2002: Get kissed by a boy. You are fourteen, this is getting embarrassing!
2003: Finish writing the Great American novel!
2004: Finish a novel.
2005: Finish a novel, already!
2006: Seriously, you can do it this time! Finish a novel!
2007: Learn a second language and become a legit hippie.
2008: Be kinder to people.
2009: Really travel.
2010: How’s that novel coming?
2011: Clean up your language, you are a mother now!
2012: Exercise and eat right.
2013: Seriously, get a handle on your temper.
2014: Be kinder to people.
2016: Eat better and exercise!
But this year, as all of the old and new things I hate about myself were rolling around in my head searching for a common solution: less technology, more healthy choices, do more stuff you enjoy doing so you aren’t a stressed out person all the time! I couldn’t settle on any strict resolutions I had a prayer of following through on for even a day. This year I couldn’t even delude myself like I always have in the past. Less technology? I was writing these goals on my phone, getting bored, and checking Facebook. Healthier choices? Great, but it’s family movie night, and that includes Milk Duds. So…. Do more stuff I enjoy? That I can do. That I can make happen! Right? Well, except my kids are too young to take hiking, I am a full-time English student, my writing time is already spoken for and the same goes for reading, my love of baking actively undermines my “healthier choices” code phrase for “diet”, and traveling is always restricted by financial realities.
Speaking of reality, as I was texting a friend all of these thoughts and ideas, it suddenly hit me, this is my reality. Trust me, I understand you can probably read this and think of solutions to counteract my list of objections, but even as you give them to me, I will smile and nod, with a knot of dread in my stomach because I know that isn’t my reality.
So that’s what I’ve decided. In 2017 I will be okay with myself and my reality. I will not be disheartened by unrealistic expectations of myself. I will be okay that this is where I am in life right now. I am in a place where my phone is the window to the world I don’t actually get out in much as a Stay at Home Mom.

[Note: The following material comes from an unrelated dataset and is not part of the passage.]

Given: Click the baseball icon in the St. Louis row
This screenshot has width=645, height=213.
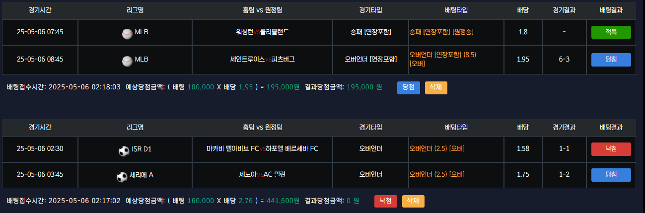Looking at the screenshot, I should (127, 61).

I am going to accept that healthier choices don’t need to be extreme diet overhauls I can never follow through with, because for me it will look like going to the gym for the relief of free childcare, it might look like roasting veggies and chicken in olive oil for dinner and following up with Milk Duds because it is family movie night after all. As for doing more of what makes me happy, and that was the big one for me, it means learning to be okay with the fact that motherhood is a sacrifice and life is hard, and right now as a full-time student with a 5, 3, and 1 year old I just don’t get to. And that’s okay because in a couple years I can drag them down hiking trails with me, I have a husband I can kiss any time I want to, and someday I will write a novel. Maybe even the whole thing.
Because the thing about the reality of who I am is that it protects me from who I’m not. I can’t just up and decide I am a mom in the style of Gwyneth Paltrow anymore than I could flip my non-existent hippie switch when I was a teenager. The reason I can’t follow through with what may sound like good ideas, even when given very real solutions of how I can do so, is that deep down inside, that’s not who I am or where I am at right now. As you can imagine I didn’t have the experience or talent needed to write the Great American novel at 15. I wanted to, I really did, but I couldn’t. And that’s okay.
None of this is to say self-improvement is a scam, it is just to say, becoming a better version of myself means making little decisions every day to foster my natural maturation and it won’t be accomplished by any sweeping declarations motivated by a deep dissatisfaction with reality.
So my unconventional New Year’s Resolution is this:
Someday is okay. Because right now I am good enough and I don’t want to spend another year disappointed in myself for not being someone different.